Genealogies in the Bible can be places where we scratch our heads and wonder "why in the world would God inspire anyone to write down a list of names?" When we do some digging, of course, we find that even a list of names can have a message for us.

In the OT, there are many genealogies. The two that I want to focus on today are the ones mentioned in Matthew and in Luke.

What strikes most people is that they are different.

Matthew’s and Luke’s seem to be two different genealogies which have lead scholars to conclude that Matthew is writing Joseph’s genealogy and that Luke is writing Mary’s genealogy.
Another difference is that Matthew begins his genealogy with Abraham and ends with Joseph. Luke begins his genealogy with Joseph and ends with Adam. Each one of them has reasons for doing this if you study the rest of their Gospels. Matthew is trying to show that Jesus is the fulfillment of the Abrahamic Covenants and has also come to restore and fulfill the Kingdom of David. Luke, on the other hand, is trying to show that Jesus came for all of the descendants of Adam, which are the Jews and the non-Jews alike.

Another difference and something that is very significant is the number of people mentioned in their genealogies.

Luke lists 77 people which seems very significant when we consider the number 7. The earth was created in seven days and God rested on the seventh day. The word 7 is related to the Hebrew word for oath. Literally, when you were taking an oath you would "7" yourself. But another number is significant and that is the number 70. We see after the time of Noah that there were 70 nations that were his descendants. So 70 may represent all of the nations in the world.
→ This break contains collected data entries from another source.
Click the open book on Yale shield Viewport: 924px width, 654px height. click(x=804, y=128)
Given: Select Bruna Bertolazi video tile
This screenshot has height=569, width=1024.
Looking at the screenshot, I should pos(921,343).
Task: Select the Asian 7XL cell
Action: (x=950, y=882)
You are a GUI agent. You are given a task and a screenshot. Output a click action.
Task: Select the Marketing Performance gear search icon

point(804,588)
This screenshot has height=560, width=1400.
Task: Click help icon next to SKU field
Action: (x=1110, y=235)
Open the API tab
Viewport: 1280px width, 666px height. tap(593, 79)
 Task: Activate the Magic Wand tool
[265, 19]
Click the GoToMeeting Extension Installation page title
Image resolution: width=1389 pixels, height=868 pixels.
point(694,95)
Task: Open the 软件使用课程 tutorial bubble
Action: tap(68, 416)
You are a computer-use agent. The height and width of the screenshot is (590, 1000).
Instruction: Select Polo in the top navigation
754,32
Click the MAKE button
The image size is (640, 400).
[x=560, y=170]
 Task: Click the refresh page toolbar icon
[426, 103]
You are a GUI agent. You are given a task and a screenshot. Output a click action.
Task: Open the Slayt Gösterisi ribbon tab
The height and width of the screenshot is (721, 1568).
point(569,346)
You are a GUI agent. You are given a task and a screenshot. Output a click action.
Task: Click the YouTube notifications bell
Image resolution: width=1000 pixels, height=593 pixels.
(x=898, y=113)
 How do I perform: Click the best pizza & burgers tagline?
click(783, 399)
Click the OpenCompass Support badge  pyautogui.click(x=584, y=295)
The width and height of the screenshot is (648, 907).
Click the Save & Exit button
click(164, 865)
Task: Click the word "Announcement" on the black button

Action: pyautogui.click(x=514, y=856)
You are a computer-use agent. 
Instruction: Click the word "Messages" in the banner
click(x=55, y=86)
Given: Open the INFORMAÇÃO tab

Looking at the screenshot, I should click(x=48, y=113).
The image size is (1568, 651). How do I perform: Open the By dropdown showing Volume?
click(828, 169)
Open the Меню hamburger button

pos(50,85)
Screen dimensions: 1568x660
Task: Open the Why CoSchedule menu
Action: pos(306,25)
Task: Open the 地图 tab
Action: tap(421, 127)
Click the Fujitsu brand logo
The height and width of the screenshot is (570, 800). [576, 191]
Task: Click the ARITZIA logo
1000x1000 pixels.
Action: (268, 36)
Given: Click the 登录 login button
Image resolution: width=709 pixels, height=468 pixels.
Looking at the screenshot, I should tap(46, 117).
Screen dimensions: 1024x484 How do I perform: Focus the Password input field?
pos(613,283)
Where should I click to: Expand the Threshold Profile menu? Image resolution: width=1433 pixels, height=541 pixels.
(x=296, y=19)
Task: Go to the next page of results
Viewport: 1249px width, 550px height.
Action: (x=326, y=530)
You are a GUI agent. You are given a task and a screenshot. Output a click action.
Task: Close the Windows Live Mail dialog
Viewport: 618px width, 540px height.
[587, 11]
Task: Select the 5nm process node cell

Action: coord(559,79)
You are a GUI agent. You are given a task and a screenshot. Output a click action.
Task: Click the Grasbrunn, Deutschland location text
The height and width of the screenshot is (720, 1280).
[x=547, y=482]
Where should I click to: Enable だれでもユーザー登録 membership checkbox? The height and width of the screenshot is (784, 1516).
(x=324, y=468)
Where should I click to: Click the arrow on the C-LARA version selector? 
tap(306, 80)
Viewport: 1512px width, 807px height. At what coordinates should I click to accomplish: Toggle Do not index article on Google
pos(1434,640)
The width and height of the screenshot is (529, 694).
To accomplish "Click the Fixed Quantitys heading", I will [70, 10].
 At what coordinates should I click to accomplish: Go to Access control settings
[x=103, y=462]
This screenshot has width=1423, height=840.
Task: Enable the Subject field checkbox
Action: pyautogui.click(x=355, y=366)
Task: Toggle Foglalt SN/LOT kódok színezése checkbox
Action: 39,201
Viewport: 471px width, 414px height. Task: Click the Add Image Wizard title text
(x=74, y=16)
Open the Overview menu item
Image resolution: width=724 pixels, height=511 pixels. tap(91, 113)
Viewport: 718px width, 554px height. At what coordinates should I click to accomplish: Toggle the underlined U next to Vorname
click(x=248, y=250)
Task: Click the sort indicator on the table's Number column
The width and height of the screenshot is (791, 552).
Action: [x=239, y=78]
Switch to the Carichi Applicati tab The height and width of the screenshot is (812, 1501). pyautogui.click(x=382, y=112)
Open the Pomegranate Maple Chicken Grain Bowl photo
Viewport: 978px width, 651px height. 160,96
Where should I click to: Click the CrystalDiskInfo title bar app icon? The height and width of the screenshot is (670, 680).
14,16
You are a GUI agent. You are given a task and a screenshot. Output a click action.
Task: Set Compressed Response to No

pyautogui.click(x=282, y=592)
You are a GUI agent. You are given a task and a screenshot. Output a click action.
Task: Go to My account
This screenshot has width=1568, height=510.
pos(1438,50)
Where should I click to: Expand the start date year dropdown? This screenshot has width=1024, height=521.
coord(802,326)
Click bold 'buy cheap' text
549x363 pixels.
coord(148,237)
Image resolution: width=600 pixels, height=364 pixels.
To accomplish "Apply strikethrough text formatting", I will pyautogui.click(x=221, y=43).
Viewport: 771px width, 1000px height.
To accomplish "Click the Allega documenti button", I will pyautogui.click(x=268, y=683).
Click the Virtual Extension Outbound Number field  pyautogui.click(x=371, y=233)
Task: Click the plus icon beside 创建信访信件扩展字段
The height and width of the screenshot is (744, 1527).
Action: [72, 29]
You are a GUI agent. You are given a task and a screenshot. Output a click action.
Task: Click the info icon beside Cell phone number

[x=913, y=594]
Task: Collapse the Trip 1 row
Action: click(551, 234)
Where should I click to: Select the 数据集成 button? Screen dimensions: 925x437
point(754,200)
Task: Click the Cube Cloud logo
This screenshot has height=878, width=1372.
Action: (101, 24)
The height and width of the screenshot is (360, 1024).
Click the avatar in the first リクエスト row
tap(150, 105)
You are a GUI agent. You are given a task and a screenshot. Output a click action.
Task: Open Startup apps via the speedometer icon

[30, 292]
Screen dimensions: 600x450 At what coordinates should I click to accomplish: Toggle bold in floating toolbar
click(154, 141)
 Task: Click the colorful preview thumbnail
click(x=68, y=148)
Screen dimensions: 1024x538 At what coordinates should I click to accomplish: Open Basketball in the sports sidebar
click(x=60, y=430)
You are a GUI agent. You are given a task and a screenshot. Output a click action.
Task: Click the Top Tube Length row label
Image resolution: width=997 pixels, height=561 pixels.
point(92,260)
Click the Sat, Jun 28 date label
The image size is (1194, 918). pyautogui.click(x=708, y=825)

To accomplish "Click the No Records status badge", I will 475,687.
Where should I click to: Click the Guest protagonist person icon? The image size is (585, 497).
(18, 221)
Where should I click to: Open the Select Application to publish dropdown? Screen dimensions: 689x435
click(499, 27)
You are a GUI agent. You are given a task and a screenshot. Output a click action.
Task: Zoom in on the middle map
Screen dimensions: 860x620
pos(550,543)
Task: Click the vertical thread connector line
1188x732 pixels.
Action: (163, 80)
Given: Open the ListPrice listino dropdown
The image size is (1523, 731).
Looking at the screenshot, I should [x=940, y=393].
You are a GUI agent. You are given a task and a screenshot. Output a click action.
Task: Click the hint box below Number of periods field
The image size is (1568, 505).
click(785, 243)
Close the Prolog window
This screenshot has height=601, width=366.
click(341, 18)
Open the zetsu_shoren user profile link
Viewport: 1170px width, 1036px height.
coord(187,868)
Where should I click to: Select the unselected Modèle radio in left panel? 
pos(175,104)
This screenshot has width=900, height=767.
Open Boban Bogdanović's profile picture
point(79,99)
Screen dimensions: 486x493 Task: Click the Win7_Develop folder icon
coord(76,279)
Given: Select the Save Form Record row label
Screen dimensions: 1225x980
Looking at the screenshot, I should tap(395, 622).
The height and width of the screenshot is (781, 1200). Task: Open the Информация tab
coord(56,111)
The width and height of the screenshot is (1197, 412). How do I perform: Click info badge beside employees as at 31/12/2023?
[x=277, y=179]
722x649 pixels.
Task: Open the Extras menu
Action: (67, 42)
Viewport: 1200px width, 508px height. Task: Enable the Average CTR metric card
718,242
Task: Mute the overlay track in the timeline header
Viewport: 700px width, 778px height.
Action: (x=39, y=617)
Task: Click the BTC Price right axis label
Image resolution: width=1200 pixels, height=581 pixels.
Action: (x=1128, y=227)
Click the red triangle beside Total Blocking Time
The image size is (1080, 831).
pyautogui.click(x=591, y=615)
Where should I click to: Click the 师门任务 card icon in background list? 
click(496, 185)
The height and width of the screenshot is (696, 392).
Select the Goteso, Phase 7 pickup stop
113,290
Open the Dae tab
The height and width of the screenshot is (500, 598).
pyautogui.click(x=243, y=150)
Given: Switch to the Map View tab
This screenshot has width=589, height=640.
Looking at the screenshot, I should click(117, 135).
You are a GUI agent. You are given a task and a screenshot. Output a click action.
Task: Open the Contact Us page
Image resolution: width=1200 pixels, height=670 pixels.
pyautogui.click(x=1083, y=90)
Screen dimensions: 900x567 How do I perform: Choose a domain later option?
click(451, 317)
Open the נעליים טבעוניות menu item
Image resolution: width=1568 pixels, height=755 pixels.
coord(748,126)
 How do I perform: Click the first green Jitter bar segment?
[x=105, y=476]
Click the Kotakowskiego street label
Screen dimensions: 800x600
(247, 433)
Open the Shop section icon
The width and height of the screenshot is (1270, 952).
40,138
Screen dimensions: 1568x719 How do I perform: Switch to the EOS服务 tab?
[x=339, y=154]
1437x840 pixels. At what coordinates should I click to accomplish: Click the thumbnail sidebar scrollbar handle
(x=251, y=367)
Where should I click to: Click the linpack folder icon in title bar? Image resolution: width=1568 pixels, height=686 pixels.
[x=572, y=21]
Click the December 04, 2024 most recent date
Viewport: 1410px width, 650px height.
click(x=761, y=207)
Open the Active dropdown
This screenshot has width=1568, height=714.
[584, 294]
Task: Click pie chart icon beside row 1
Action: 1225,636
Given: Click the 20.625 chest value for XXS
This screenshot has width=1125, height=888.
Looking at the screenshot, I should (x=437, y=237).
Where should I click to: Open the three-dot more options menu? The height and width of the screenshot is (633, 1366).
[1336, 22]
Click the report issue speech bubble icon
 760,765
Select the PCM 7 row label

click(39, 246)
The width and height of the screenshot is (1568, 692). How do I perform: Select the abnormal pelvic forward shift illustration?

I am speculating that when Luke mentions 77 people in this genealogy that he is reminding the readers that God the Father, who is the Father of every nation through Adam, is going to swear an oath once more, not just for the Jews but for all of the nations. This covenant oath that will be sworn will restore our sonship with God just like Adam had.

Then we read in Exodus chapter 1 verse 5, where Moses tells us that the descendants of Israel that came into the land of Egypt were 70. So the nation of Israel is embodying what happened to all the nations. All of the nations have been made slaves to sin and need liberating. But God is going to do with this one nation what he plans to do with all of the nations, that is - free them all from the bondage of sin so that they can come to the mountain of God and worship him.

Matthew has his genealogy broken down into three parts each containing 14 people with a grand total of 42 people.
From the time of Abraham to David - 14 generations
From David to the Babylonian deportation - 14 generations
From Babylonian deportation to Jesus - 14 generations

Now there is in the Hebrew language great significance concerning the number 14. Each Hebrew letter also represents a number and when you take the name of King David, DVD, and you replace his name with numbers and then add it up it equals the number 14. David appears 14th in the genealogy. So Matthew is trying to stress that Jesus is the fulfillment of the Davidic line of kings.

But their total number of 42 is also significant.

We look in the OT and see that Israel had made 42 encampments during that wandering in the desert before they crossed into the promised land of Canaan. Similarly, I think Matthew is saying that 42 generations have passed while we wander here on the earth and now Jesus has come and just like the Jesus of the OT - Joshua, he will lead us into the true promised land of Heaven.

We also see that the woman of Revelation 12, which represents our Lady but also the church, flees from the devil for 1260 days into the wilderness. 1260 days is 42 months. So this is similar to what happened in OT times of wondering in the wilderness, but this time it is with the church. In a certain sense, we are wandering around in the wilderness while we travel to the promised land of Heaven.

1 comment:

Larry said...

Cool! That is truely amazing. Those genealogies always seemed to have of little relavance, but boy was I wrong.
Keep up the good work.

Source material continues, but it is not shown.